## [Source document]
How to Build a Team That Sticks Around

From platforms that save data about dishes diners enjoyed to apps that let guests change reservations with ease, it’s safe to say that restaurateurs are embracing all that technology has to offer. TechTable, a New York City-based summit now in its fifth year of bringing chefs, tech entrepreneurs, and industry veterans together, focuses on using those bells and whistles to improve the hospitality experience, but this year’s panel discussion on the modern workforce was all about the analog side of building a team.

“People today want to feel part of something bigger than themselves,” said Empowered Hospitality CEO Angie Buonpane, describing a workforce that, in the past 15 years, has both shrunk in size and grown increasingly comfortable vocalizing demands and concerns. “I find working with today’s workforce to be a lot more exciting. They don’t want things to happen to them, but for them.”

Many of those demands include an evolved benefits package that amounts to more than just medical insurance and a 401K program. Charles Bonello, co-founder of Vivvi, which recently partnered with west~bourne’s Camilla Marcus to open the first-ever child care center that accommodates employees of the hospitality industry, pointed to his business as a key example. “We’ve found that when employers roll out childcare as a benefit and really celebrate it, they have great results,” he said, citing that 50 percent of American women don’t return to the workforce after having their first child. “I see this shift from work life balance to work life integration. People work to live their lives, and not the other way around.”

## [Dataset content]
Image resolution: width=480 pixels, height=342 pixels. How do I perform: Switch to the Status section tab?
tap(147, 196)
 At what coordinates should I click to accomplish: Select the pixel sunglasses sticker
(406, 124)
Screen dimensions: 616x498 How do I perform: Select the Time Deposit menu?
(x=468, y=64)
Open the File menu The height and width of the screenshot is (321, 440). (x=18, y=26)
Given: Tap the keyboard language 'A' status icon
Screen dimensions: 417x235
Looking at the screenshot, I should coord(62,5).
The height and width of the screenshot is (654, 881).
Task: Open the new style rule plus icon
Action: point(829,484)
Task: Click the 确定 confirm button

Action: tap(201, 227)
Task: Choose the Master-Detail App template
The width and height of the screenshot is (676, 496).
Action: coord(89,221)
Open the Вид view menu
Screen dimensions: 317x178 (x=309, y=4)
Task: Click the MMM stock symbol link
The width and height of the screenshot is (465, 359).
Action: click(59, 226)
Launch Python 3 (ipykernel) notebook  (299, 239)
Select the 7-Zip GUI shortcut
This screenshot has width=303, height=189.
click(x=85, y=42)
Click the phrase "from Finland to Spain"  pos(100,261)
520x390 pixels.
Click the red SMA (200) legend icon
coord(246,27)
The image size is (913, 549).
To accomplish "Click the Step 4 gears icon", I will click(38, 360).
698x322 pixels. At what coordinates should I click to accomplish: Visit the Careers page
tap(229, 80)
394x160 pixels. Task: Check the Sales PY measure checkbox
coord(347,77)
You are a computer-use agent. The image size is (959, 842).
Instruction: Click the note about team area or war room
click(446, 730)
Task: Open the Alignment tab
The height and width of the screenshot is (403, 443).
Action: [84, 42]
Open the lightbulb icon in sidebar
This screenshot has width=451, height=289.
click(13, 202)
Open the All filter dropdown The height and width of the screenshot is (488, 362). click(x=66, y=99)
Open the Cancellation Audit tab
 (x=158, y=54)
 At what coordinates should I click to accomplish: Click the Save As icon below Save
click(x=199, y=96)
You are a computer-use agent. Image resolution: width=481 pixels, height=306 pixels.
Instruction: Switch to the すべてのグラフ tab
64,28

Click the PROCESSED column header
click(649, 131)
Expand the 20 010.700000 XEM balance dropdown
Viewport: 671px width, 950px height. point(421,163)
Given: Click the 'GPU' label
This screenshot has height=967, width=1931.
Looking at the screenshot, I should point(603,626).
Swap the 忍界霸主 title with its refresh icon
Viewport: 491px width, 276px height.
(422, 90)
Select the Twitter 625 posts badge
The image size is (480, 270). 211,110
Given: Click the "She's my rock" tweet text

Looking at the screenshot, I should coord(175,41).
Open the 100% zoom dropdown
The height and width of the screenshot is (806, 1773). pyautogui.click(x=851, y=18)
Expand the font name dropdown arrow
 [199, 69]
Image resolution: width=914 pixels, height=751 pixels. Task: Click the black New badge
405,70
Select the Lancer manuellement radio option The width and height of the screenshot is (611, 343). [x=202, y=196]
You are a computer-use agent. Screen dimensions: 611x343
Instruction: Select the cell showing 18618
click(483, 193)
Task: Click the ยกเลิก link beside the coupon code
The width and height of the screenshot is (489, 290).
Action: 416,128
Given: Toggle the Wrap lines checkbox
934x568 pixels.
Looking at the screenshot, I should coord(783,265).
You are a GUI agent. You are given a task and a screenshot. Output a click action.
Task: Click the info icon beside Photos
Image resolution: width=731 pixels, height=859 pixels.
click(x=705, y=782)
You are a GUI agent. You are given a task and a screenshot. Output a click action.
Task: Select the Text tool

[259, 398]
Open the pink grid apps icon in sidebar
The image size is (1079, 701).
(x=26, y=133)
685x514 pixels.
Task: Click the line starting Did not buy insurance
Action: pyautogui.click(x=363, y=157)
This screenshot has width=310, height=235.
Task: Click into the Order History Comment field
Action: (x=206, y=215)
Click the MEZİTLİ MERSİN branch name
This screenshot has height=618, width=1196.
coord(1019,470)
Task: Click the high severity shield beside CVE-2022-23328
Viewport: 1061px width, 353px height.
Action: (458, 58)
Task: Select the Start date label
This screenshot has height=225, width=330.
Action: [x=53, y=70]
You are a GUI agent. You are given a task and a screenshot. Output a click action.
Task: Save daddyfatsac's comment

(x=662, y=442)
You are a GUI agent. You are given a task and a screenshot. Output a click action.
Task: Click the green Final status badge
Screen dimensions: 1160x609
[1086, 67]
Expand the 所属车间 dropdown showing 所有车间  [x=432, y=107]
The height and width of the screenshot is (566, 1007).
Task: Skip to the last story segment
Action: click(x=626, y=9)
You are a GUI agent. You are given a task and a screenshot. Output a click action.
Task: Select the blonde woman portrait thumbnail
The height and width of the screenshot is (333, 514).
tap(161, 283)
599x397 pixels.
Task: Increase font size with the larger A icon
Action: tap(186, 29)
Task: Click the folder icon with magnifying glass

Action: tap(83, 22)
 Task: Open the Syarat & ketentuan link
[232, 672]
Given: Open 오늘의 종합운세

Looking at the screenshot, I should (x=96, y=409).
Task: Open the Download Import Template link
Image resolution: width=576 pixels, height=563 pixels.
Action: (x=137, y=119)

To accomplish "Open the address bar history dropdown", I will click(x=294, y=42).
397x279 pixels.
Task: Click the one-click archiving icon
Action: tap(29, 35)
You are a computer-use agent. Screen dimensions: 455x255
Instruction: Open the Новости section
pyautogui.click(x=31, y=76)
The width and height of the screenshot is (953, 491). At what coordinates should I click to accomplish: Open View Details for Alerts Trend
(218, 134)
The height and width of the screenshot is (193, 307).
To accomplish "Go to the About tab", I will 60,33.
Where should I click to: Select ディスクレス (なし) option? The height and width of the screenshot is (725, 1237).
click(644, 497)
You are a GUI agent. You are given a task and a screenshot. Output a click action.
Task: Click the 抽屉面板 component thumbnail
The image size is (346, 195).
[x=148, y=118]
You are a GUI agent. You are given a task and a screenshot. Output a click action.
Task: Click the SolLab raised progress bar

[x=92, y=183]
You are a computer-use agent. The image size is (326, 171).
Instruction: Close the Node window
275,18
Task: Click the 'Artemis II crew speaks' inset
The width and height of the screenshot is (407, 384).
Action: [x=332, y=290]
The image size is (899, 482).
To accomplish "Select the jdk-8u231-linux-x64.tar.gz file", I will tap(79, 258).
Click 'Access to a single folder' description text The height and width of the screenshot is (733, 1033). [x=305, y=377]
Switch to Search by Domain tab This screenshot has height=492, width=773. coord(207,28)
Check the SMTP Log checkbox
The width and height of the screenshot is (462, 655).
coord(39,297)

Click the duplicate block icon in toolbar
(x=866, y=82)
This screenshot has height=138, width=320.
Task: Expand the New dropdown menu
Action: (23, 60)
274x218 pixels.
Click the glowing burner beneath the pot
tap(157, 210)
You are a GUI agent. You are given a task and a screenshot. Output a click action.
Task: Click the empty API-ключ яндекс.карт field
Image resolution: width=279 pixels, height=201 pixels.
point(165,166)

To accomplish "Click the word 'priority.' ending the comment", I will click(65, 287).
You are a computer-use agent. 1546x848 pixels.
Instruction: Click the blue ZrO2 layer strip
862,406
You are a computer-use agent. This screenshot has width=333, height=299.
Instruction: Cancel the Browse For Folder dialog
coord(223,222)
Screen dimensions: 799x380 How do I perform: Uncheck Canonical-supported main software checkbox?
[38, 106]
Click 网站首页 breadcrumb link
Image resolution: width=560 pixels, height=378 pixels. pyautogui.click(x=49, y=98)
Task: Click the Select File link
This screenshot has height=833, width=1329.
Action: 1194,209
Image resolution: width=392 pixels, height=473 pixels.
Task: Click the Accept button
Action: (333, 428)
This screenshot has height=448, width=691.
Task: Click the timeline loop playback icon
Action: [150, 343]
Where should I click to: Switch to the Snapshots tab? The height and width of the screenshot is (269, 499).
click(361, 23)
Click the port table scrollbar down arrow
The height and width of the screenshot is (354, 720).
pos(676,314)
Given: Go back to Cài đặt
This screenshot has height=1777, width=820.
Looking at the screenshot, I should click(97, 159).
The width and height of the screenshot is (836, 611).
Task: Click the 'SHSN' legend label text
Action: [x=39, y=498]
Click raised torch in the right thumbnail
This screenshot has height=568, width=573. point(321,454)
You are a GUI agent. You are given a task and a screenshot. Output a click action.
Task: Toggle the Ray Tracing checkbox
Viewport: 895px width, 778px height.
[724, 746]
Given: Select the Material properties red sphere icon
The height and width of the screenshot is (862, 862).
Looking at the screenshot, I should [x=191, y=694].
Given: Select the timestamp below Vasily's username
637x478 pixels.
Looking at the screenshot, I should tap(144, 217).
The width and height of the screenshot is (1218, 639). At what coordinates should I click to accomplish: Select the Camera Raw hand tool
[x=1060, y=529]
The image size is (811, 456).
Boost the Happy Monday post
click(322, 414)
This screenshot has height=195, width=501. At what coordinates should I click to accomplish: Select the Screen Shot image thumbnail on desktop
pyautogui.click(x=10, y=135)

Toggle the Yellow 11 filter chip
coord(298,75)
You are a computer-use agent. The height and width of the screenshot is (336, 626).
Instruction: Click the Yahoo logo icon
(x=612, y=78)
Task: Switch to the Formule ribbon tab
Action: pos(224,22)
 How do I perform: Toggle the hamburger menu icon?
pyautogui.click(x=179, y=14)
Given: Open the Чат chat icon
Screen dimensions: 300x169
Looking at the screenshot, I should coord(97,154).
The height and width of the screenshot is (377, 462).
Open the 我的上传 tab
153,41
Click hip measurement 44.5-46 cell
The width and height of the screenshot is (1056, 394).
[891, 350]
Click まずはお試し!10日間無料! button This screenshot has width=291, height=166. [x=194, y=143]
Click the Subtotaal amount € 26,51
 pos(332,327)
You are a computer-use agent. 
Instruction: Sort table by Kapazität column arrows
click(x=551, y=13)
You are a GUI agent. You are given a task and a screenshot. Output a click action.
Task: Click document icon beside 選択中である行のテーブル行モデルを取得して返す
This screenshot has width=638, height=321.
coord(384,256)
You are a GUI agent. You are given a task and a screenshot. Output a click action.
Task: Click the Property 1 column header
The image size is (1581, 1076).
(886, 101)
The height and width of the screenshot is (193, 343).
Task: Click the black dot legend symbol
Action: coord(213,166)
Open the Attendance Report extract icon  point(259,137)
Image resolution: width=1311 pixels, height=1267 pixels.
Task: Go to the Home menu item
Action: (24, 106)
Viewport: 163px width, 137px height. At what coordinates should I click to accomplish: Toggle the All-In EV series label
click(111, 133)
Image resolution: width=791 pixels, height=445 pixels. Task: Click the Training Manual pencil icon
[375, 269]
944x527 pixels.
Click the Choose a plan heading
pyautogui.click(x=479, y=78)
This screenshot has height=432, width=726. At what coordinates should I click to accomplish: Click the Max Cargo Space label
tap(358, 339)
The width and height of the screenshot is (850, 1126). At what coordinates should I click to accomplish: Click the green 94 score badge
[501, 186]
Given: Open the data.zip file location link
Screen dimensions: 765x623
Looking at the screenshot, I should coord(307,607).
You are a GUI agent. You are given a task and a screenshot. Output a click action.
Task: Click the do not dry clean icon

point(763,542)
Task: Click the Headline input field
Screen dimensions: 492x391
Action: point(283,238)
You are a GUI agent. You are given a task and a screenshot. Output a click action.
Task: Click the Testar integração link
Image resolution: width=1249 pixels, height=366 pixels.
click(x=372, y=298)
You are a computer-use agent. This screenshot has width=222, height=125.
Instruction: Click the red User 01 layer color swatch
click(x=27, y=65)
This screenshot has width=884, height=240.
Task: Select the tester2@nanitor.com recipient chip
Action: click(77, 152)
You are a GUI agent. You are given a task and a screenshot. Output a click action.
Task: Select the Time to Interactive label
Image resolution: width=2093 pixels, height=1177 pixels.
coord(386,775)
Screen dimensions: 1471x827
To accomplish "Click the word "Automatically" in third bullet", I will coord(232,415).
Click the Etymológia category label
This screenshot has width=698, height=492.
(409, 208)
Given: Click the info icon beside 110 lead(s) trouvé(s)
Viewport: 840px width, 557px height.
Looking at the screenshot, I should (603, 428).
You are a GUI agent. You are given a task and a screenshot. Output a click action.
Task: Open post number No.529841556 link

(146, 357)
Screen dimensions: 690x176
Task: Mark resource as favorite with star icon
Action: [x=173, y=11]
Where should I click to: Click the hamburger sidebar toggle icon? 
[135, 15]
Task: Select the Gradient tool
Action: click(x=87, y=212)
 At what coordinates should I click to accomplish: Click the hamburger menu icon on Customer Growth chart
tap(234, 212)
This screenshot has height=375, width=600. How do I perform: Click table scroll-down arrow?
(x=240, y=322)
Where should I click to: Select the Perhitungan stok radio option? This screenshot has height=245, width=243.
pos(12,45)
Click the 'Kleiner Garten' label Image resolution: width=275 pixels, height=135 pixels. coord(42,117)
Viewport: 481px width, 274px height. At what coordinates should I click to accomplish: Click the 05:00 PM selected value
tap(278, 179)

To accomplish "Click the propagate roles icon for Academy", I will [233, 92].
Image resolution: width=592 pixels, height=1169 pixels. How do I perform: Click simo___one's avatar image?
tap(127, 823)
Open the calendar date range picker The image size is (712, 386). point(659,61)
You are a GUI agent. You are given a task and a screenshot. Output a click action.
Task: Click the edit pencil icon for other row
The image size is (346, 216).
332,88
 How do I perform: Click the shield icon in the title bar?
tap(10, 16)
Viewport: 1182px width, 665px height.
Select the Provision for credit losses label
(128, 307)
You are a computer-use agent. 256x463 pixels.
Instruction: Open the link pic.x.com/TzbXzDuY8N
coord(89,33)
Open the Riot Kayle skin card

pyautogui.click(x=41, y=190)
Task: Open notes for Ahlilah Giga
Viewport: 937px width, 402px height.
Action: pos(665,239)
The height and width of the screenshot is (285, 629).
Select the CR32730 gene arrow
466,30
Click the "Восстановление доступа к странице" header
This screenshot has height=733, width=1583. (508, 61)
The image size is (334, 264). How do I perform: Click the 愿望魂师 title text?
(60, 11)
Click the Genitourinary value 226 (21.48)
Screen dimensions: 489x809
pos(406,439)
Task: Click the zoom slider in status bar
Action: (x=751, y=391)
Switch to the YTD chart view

## [Task list]
**1.** According to the article on building a restaurant team that sticks around, what percentage of American women don't return to the workforce after having their first child?
**2.** List every person named in the article on building a restaurant team that sticks around.
**3.** Write the next part of the article on building a restaurant team that sticks around, picking up after its final paragraph.

## [Results]
**1.** 50 percent

**2.** Angie Buonpane, Charles Bonello, Camilla Marcus

**3.**
At Inday, a fast-casual Indian restaurant with three locations across New York City, Basu Ratnam said that treating his employees like customers has been among the single most important ways to grow a healthy team. “Don’t just have some values written on a poster on the wall in the kitchen. Clearly articulate them and show how they apply to people on a day to day basis,” he said. “All of our GMs and chefs in our restaurants started on the line. Build a lot of tools, documentation. Over-communicate the steps to succeed.”

Buonpane also emphasized that an updated benefits package doesn’t have to cost a lot of money. “Give people a day off for community service, make sure they get the shifts for childcare services. When they have an issue and they go to a manager, that manager should listen to them. Those things mean a lot. Listening doesn’t sound like a benefit, but it really is.”